◆ WHAT THE EXERCISE ASKS
Every line from the one holding "Image resolution: width=1080" through the one holding "Where should I" in the data below must be returned exactly, both ends included, with pictures left out and nothing else added.

◆ DATA IN THIS EXERCISE
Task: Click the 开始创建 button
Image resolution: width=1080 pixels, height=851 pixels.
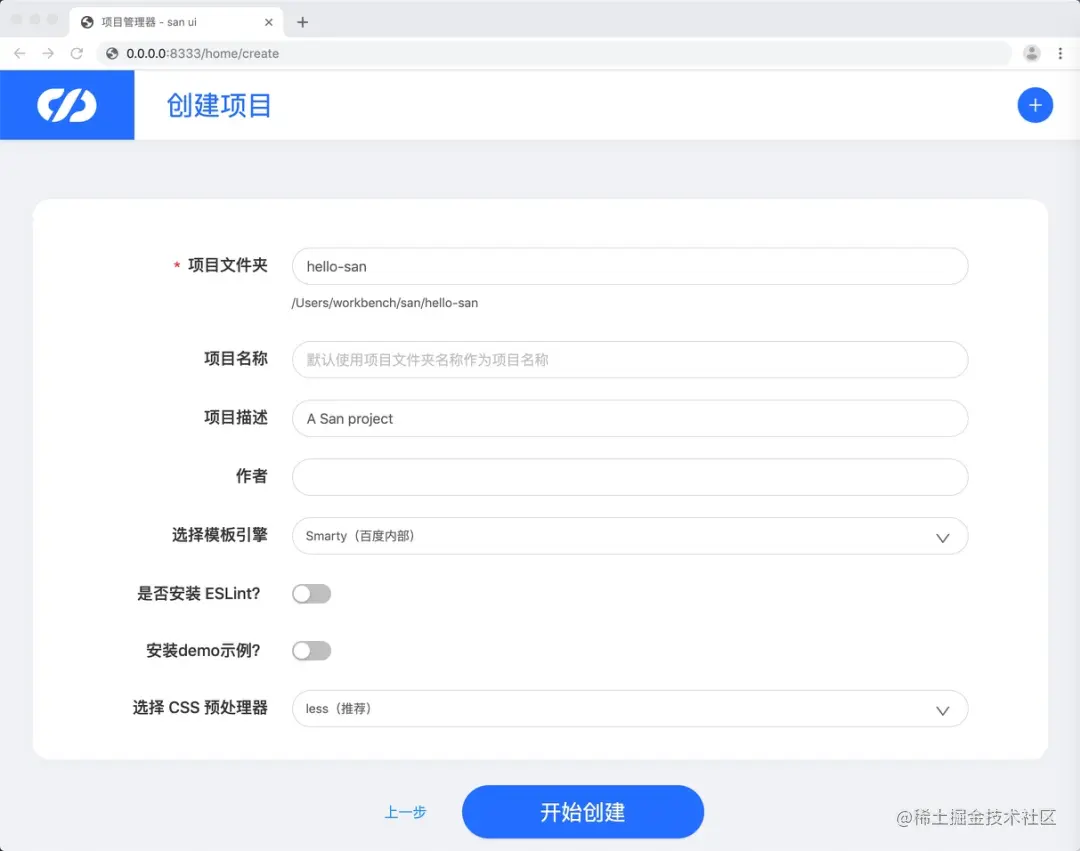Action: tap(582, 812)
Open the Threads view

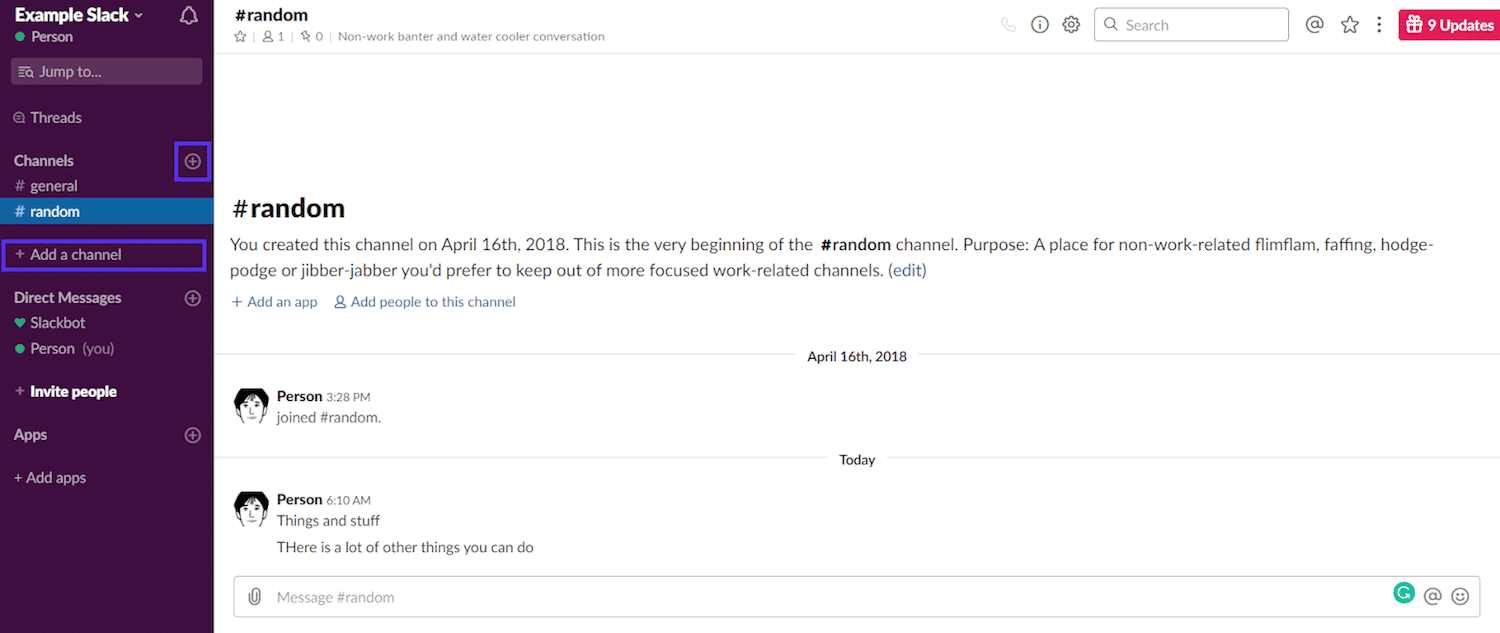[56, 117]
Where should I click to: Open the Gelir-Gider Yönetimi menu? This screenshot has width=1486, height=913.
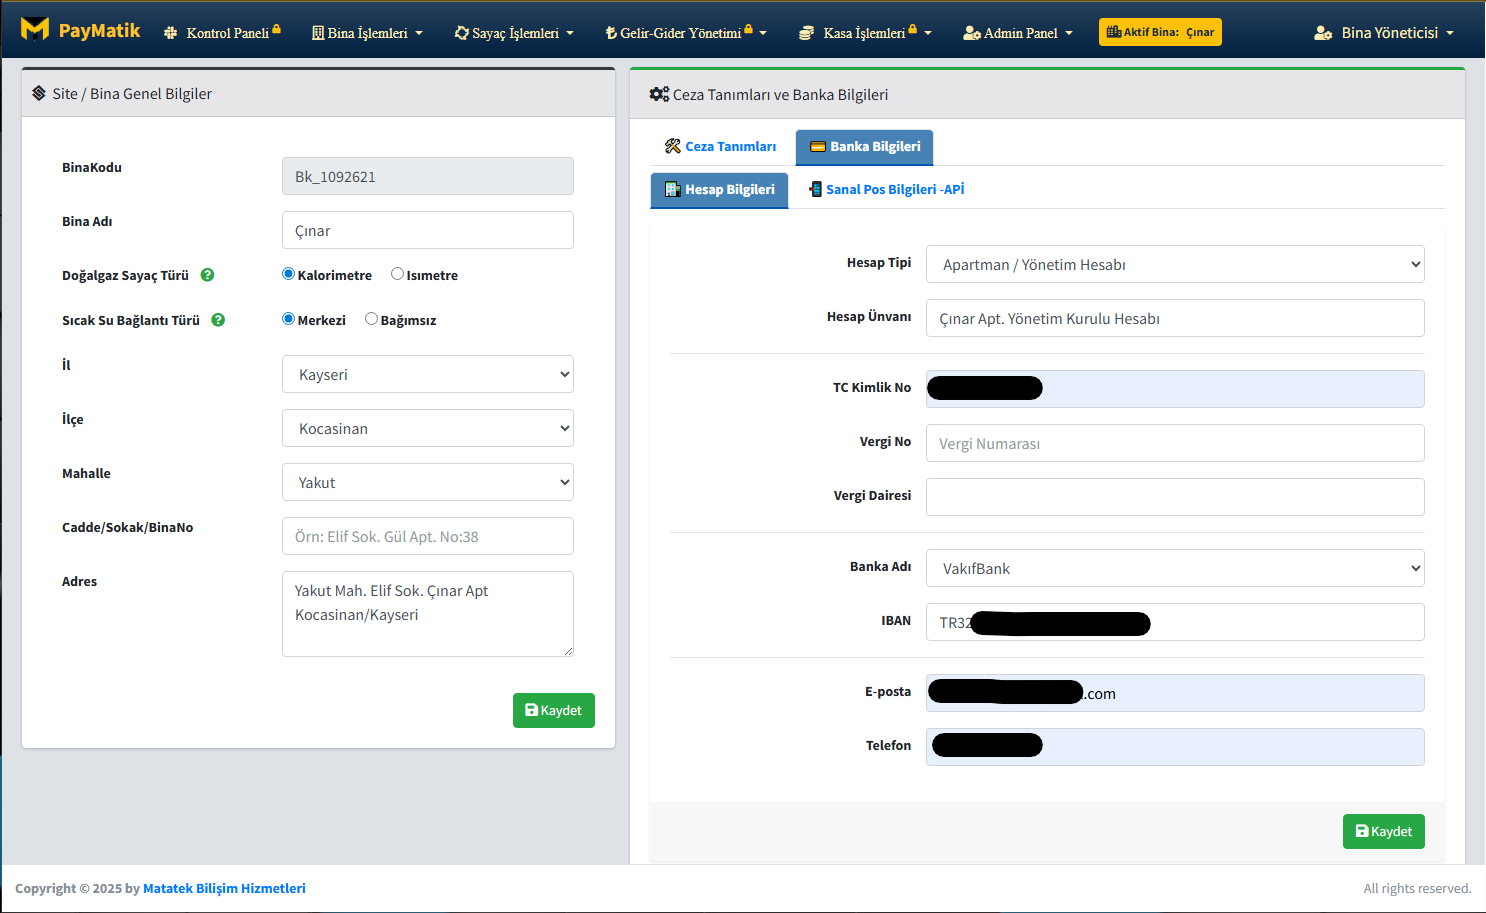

--

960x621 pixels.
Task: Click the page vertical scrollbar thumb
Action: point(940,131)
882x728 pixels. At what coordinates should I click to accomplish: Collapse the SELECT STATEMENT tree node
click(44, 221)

---

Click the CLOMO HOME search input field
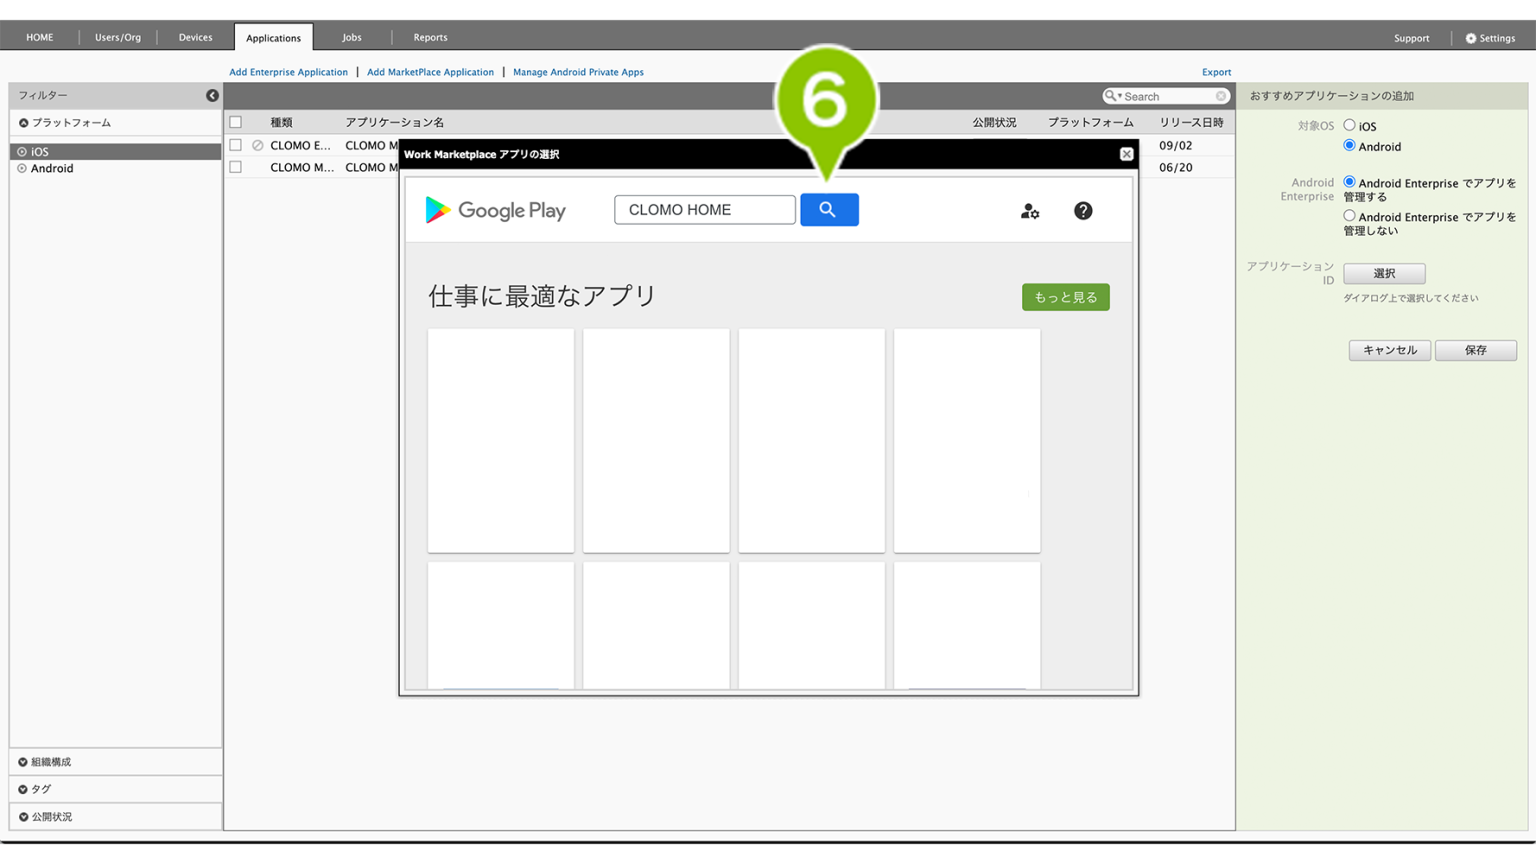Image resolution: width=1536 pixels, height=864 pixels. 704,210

◆ ANSWER TO THIS EXERCISE
Image resolution: width=1080 pixels, height=851 pixels.
Action: tap(582, 812)
Open the Threads view

[56, 117]
Where should I click to: Open the Gelir-Gider Yönetimi menu? This screenshot has width=1486, height=913.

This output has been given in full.